- **Exercise directions**: All lines from the one containing "Where should I" to the end of the material are to be given again exactly; leave out every line before it.

*** Available data ***

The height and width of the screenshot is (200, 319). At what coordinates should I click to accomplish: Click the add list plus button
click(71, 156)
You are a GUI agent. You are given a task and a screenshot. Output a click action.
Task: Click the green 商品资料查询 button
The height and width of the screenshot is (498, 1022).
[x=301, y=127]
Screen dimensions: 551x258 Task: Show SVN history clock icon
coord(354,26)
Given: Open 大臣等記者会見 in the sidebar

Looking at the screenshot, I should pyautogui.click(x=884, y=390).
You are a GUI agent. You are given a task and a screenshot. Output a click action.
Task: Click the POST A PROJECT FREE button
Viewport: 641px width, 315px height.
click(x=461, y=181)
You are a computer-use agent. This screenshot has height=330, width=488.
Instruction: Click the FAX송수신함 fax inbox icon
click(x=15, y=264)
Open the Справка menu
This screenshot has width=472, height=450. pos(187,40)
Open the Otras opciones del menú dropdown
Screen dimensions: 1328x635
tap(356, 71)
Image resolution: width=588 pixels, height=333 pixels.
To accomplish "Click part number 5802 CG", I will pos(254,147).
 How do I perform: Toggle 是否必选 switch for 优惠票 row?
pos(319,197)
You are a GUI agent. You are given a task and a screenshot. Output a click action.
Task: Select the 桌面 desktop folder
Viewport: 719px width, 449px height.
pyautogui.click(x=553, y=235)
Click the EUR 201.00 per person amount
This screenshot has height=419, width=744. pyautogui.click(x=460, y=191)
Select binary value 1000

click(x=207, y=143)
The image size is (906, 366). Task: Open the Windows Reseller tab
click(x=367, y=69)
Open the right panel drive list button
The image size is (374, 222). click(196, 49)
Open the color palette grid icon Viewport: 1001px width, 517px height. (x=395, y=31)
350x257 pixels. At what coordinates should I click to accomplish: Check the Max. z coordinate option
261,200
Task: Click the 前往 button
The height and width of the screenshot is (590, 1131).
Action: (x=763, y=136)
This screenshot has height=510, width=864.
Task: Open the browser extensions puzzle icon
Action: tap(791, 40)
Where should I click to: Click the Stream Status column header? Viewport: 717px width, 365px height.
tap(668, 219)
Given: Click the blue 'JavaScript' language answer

***

- **Your solution**:
Where should I click to: Click the Stream Status column header? Viewport: 717px width, 365px height.
tap(668, 219)
Given: Click the blue 'JavaScript' language answer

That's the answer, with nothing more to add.